Dusta sekali jika aku masih berkata, "Aku tidak takut berpisah dari mereka karena aku sudah terbiasa sendirian." Bayangkan saja, Pantai itu begitu luas nan ramai, tapi atmosfernya begitu sepi dan menegangkan. Entahlaah.. Apakah karena aku yang fobia terhadap laut hingga merasakan suasana berbeda ketika berada di pantai atau memang keadaan tempat ini yang mengerikan, pikirku.

Tak ingin terus-menerus merasakan aura tersebut, maka kuputuskan untuk menunggu keluargaku berbalik mencariku. Menanti mereka di bawah pohon rindang nan rimbun di dekat pantai. Waktu yang terus berjalan menambah suasana hambar dalam liburanku yang seharusnya kumerasakan sebaliknya. Bahkan alampun tidak memihakku, ia membiarkanku berada di kesunyian, kehampaan, dan perasaan takut tidak bisa kembali ke tempat ternyamanku (kamar).
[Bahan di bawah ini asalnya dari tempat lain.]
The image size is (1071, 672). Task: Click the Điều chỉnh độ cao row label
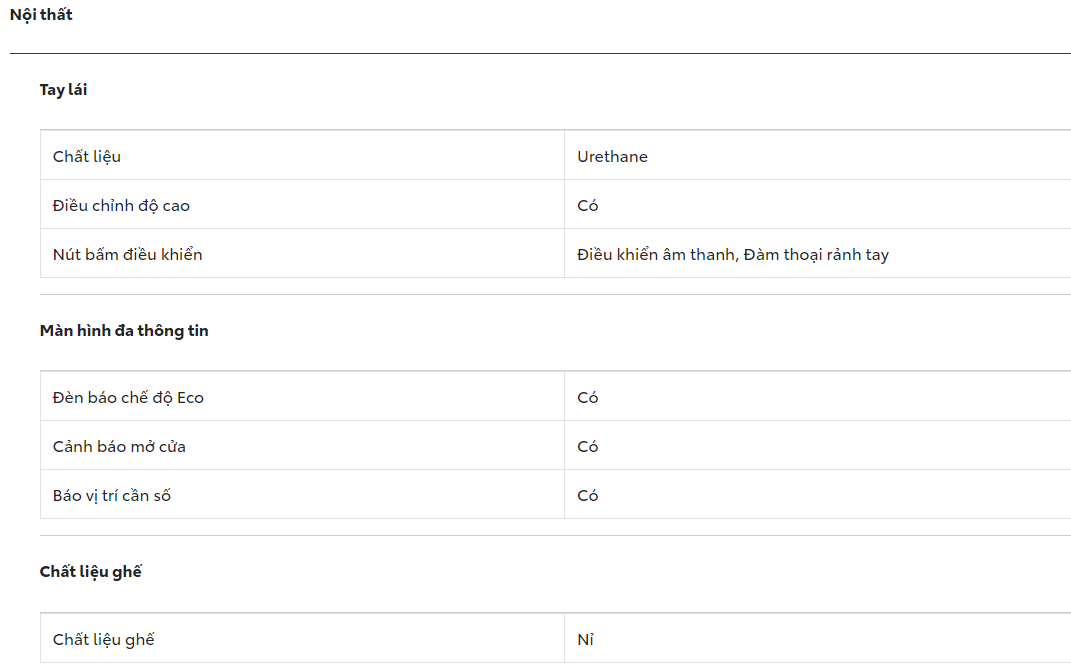pos(121,205)
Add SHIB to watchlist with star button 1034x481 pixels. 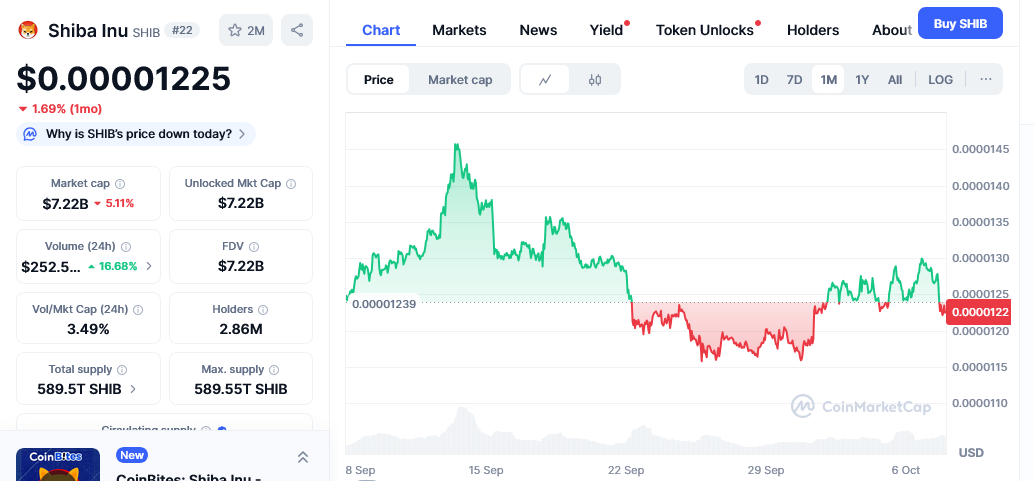tap(246, 30)
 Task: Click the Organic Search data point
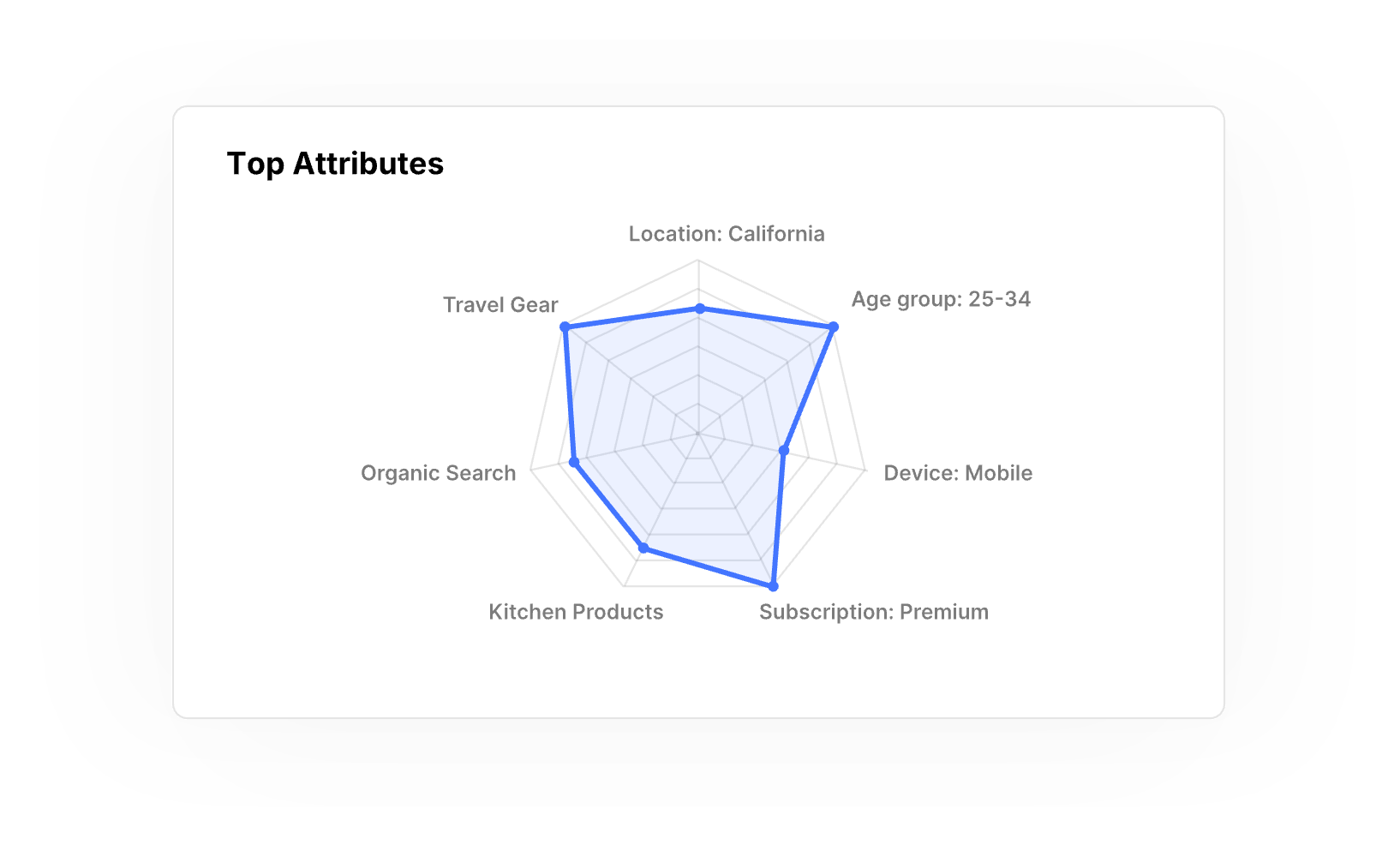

Benda bulat berwarna jingga yang tadinya sedikit menghibur kepanikanku, kini telah menenggelamkan wajahnya di balik selimut gelap di atas sana sehingga menyebabkan keadaan tiba-tiba berubah menjadi gelap gulita. Tak terasa, aku sudah terlalu lama berharap mereka kembali menjemputku. Mungkin, mereka tidak sadar karena kebiasaanku yang selalu meminta waktu sendirian di kala pergi berlibur. Tapi mengapa? Haruskah kumenunggu selama ini? Haruskah memibarkanku sendirian selama ini? Aah..... Rasanya semuanya menjadi hayalan, sangat aneh jika dipikirkan, "Ya, memang aneh, kenapa pantai yang menjadi tempat wisata yang katanya terkenal, bahkan tidak memiliki lampu di malam hari?" protesku ketus. Kulihat sekeliling, tak ada seorangpun yang berlalu-lalang di depanku. “Aneh, mengapa situasi yang awalya ramai mendadak menjadi seperti kuburan?” Tanyaku terheran-heran.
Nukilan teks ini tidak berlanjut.